I built the robot following the Ikea like instructions, easy stuff (think electronic Lego and a little Mechano). After a period of writing the program’s first draft and some debugging, I let the dumb buggy loose in the kitchen, starting with It’s eyeballs to the black tape circuit. I switch it on and click on my remote to start - It trashed violently with a preference to always drive backwards, I rewarded it with ‘up arrow’ remote control clicks if it ever went forward and punished with ‘down arrow’ clicks when it went backwards or turned the wrong way. It seemed like behaviour initially went well and then suddenly only went forwards - speeding towards the door frame.

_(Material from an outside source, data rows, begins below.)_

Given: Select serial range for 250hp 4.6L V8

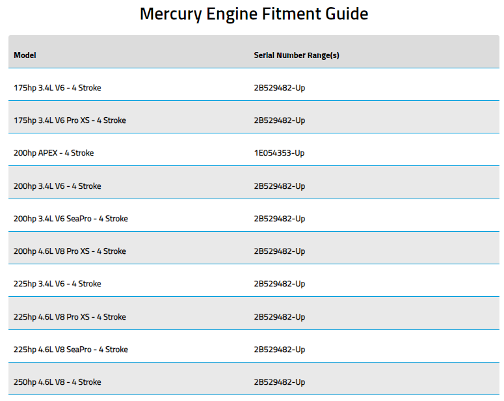Looking at the screenshot, I should pyautogui.click(x=280, y=382).
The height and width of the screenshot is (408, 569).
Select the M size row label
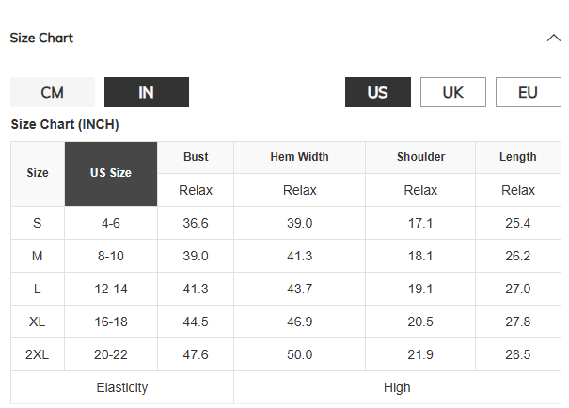tap(38, 256)
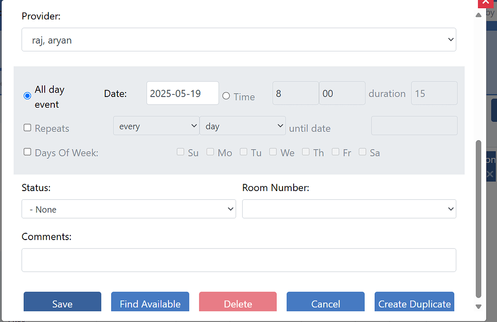Open the Provider dropdown
Image resolution: width=497 pixels, height=322 pixels.
(x=238, y=40)
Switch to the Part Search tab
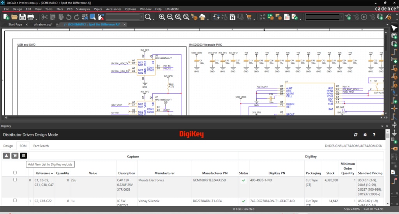This screenshot has width=399, height=214. click(x=41, y=146)
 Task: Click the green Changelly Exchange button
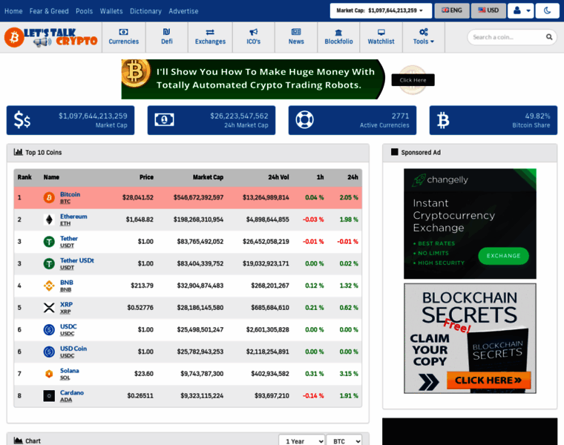point(503,256)
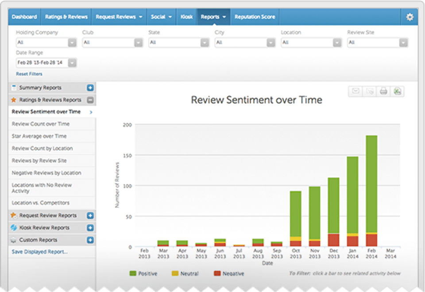This screenshot has width=425, height=292.
Task: Switch to the Dashboard tab
Action: pos(24,17)
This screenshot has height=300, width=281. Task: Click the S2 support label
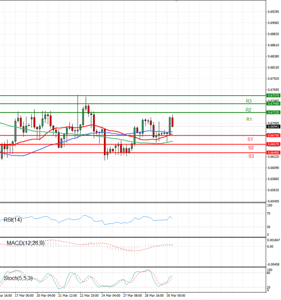click(251, 148)
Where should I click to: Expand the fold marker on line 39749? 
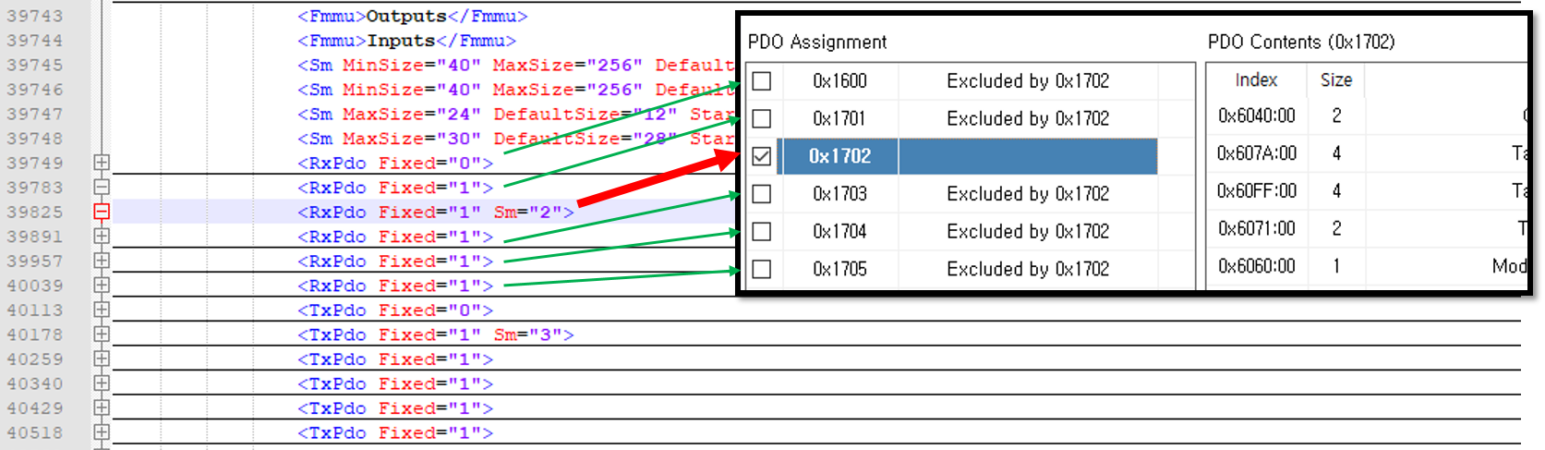point(102,163)
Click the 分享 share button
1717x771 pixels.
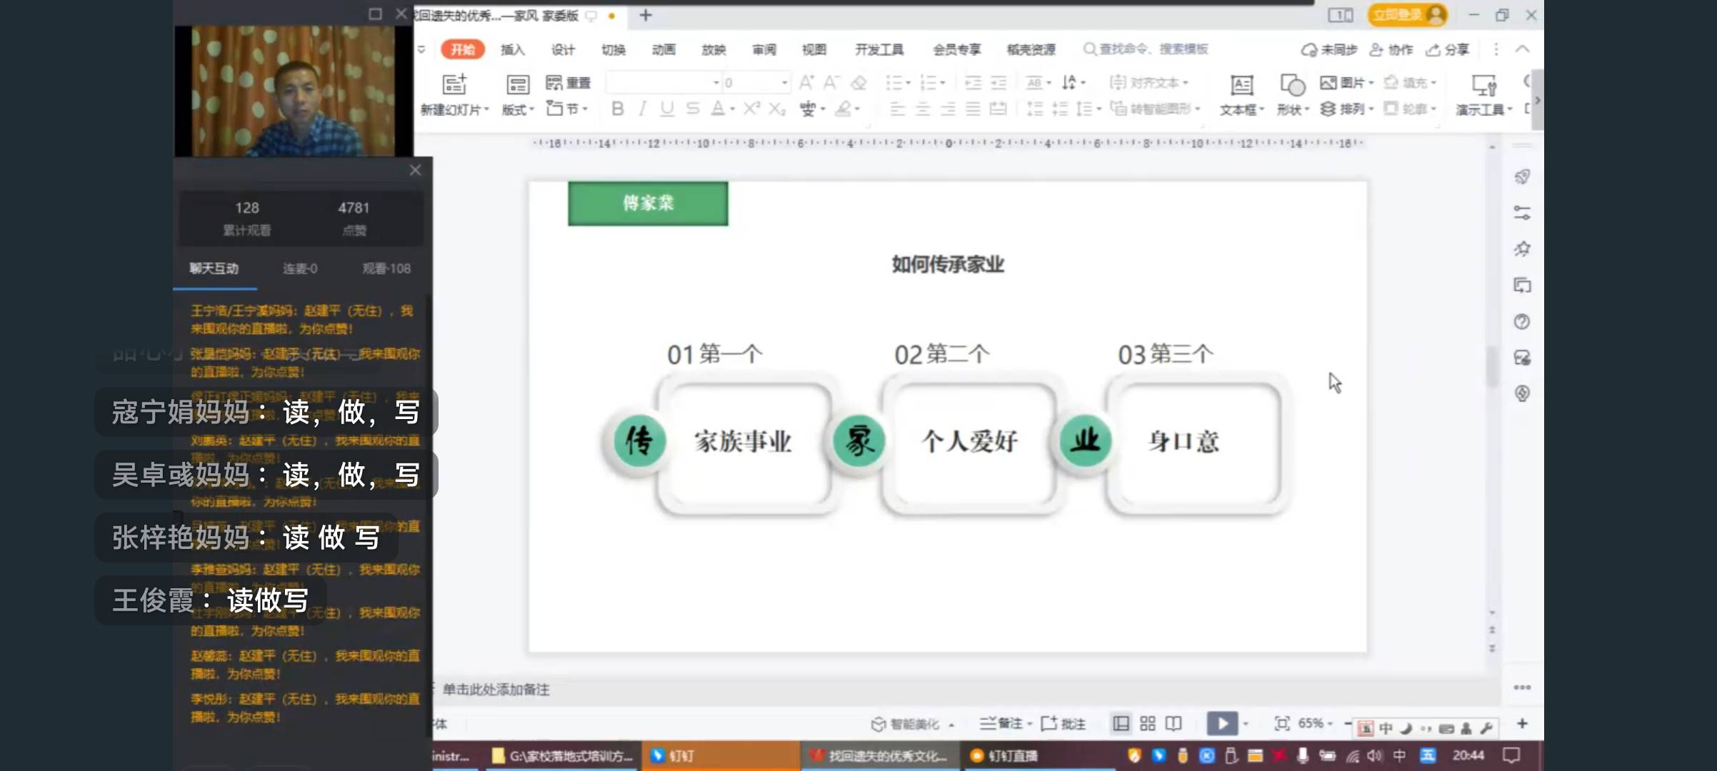[1446, 49]
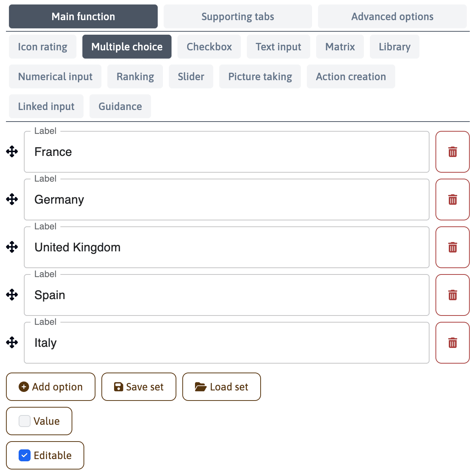The height and width of the screenshot is (471, 475).
Task: Delete the United Kingdom option via trash icon
Action: coord(452,247)
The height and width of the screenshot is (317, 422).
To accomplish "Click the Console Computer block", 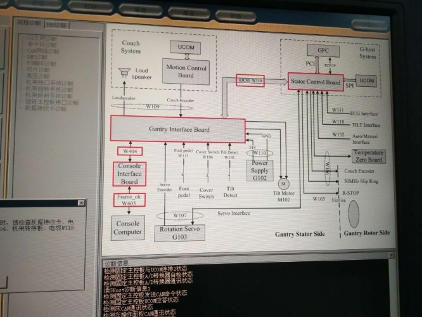I will coord(127,228).
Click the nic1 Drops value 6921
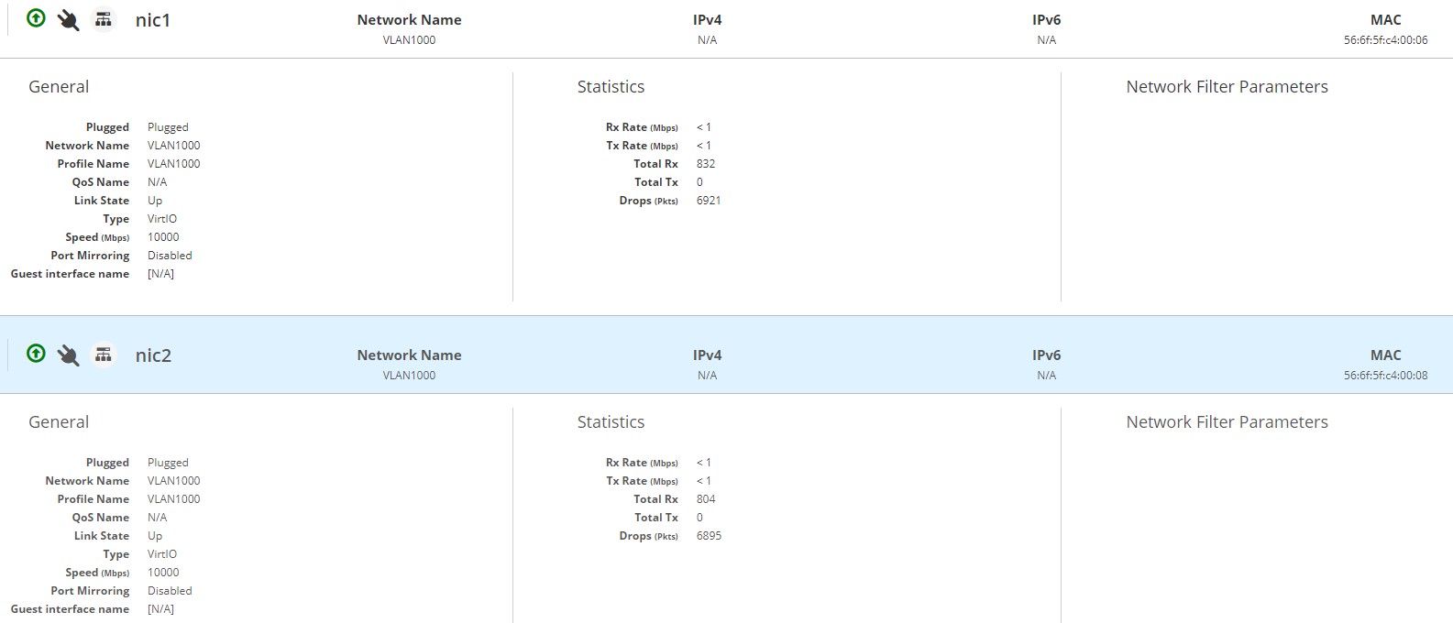Image resolution: width=1453 pixels, height=623 pixels. [709, 201]
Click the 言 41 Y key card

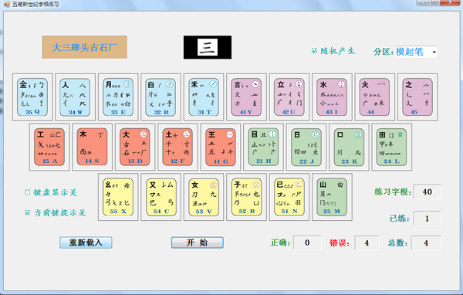246,97
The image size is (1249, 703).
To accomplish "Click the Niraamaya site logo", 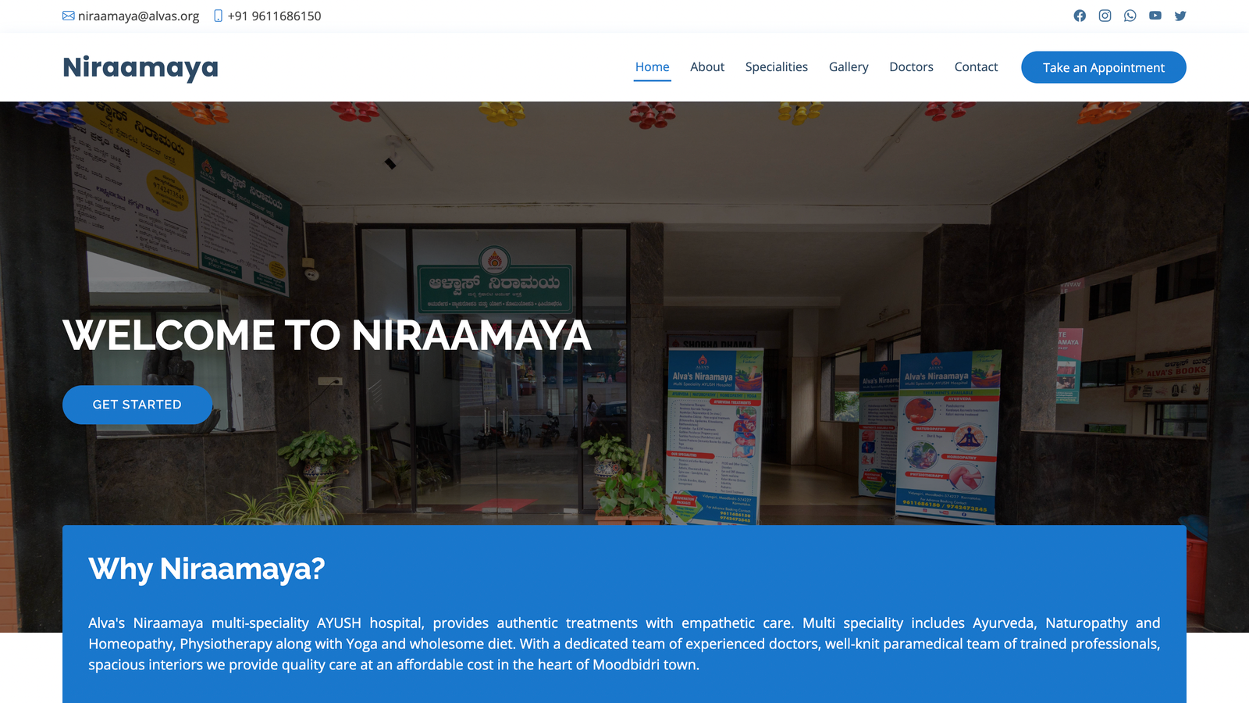I will point(141,67).
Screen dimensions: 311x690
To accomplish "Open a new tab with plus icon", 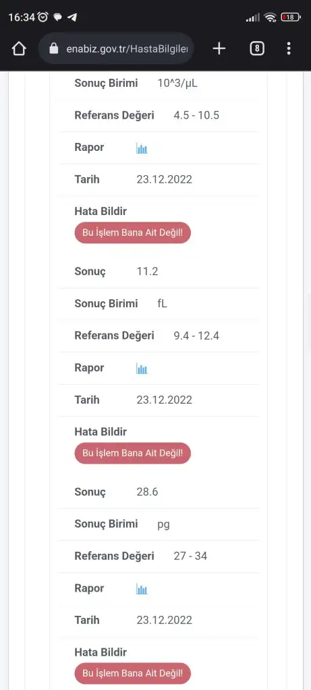I will pos(219,49).

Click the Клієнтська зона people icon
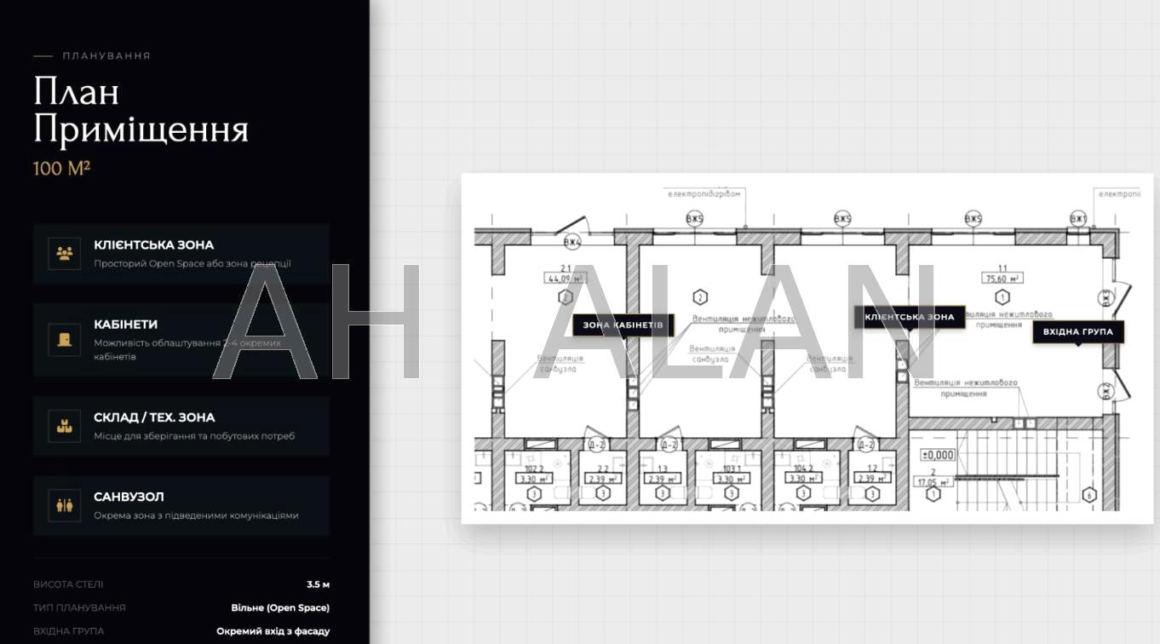64,253
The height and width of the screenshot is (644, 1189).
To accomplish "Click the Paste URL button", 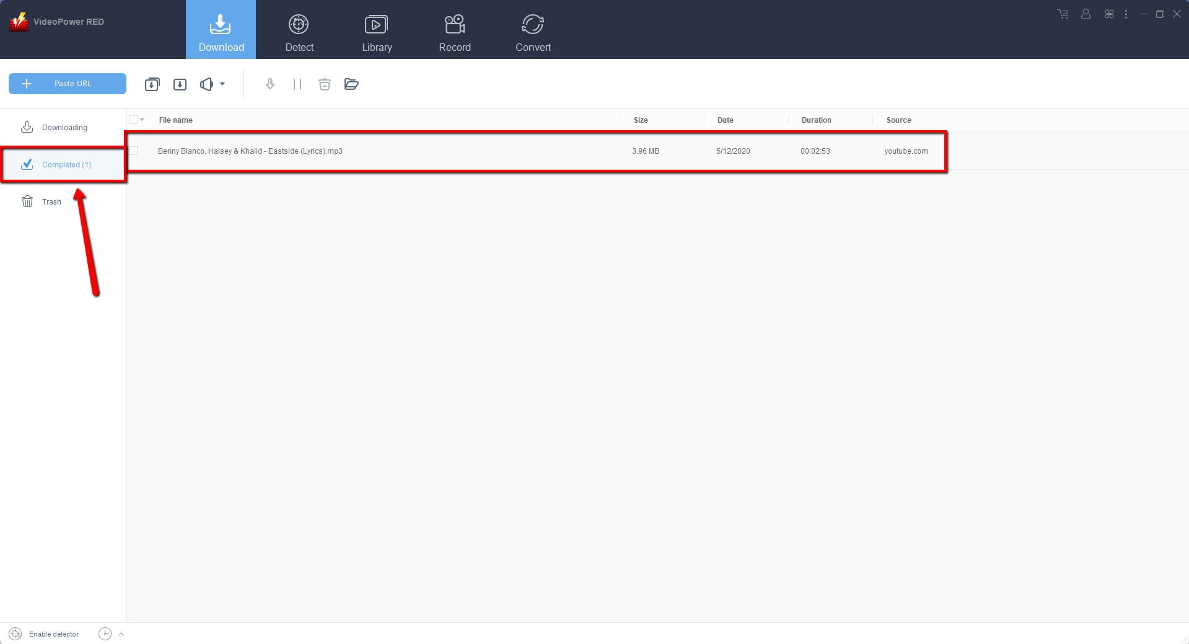I will pyautogui.click(x=68, y=84).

I was ecstatic with the outcome (crashes aside) - it had had a go and even got a little better for a bit, however clearly the program needed a little bit of work. A few iterations and I discovered a number of issues relating to integer overflow, especially in the . Some trial and error in the kitchen helped me tweak some (run-time static) variables.

This yielded reasonable results. After half an hour of training the robot went forward and attempted the corner a majority of times. I thought a simple hand programmed - a non-learning approach could probably beat it.

One faces problems when working on a device with a small memory footprint. Once It learns that 1 choice is 100% likely, given a scenario of input, it will make the choice again and then either be punished or rewarded - here it is hard to decide how the program to operate. One option is to stop making changes. My solution attempts some “easing”, allowing 100 - 0 choices change - there is an argument that this is sub optimal.

With regular training and saving the model to persistent storage, the robot started to make good progress. I was pleased with the results and continuing to make small improvements to the code.

Then the battery died, and wouldn’t recharge.